In gathering the information for W2L, I noticed the number of things that Windows 10 (in particular) logs and how some of these logs make almost no sense at first. One of these logs in particular was the log that is associated with Event ID 4672. I was curious as there were a lot of these logs, but I was the only person who had access to that particular machine. This lead me down a bit of a rabbit hole into discovering what this log was and why it can be immensely helpful in log analysis.
To put it simply, this log is generated whenever someone with administrator privileges logs on to a machine. These events are seen usually in close proximity with Event ID 4624, which is a User Logon. In fact, if an administrator logs on, you will see both of these events generated, with 4624 occurring first.
Because these events are generated when someone with admin privileges logs on, they can be used to see if a user has admin privileges. You expect to see this event after a log on if this is true. Similarly, you will be able to see if a user has unexpectedly gained admin privileges. This event can be used to monitor the usage of administrator privileges on a system and verify who has them. While not indicative if they are being used, it can still be an indicator that they are being misused or mistakenly assigned. After all, there is a big difference in what a normal user can do versus what a user with administrative powers can do.
More than One Log
Logs can help in more than just the cleanup and analysis of an attack; they are a very useful monitoring tool. Event ID 4672 highlights this principal, although it can certainly be used in both instances. I think this event also helps show the number of things that actually happen when a user logs in to a computer.
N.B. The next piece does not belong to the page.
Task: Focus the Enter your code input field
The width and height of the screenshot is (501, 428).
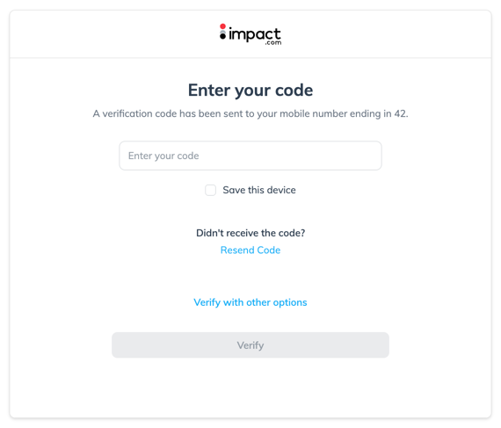Action: pyautogui.click(x=251, y=156)

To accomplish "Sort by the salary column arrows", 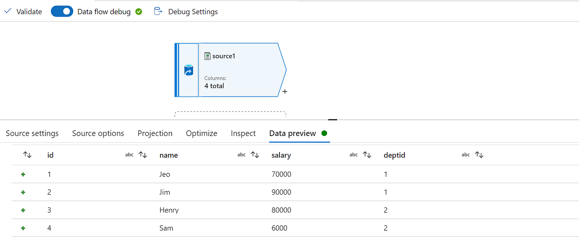I will click(367, 155).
Someone may try and cover their tracks by deleting a 4624 event, but there may still be a 4672 event showing that they logged on and actions were performed. Using multiple logs from different sources can paint a better and more full picture of what happened at any particular time on a machine or network.
Logs can paint a picture of what happened or even what may happen and that is why they are so important. By using multiple logs, you can understand every step that was taken (and potentially block it.) Using Event ID 4672, especially in combination with other logs, can show when an administrator was on a network (or if someone has gained admin powers was on).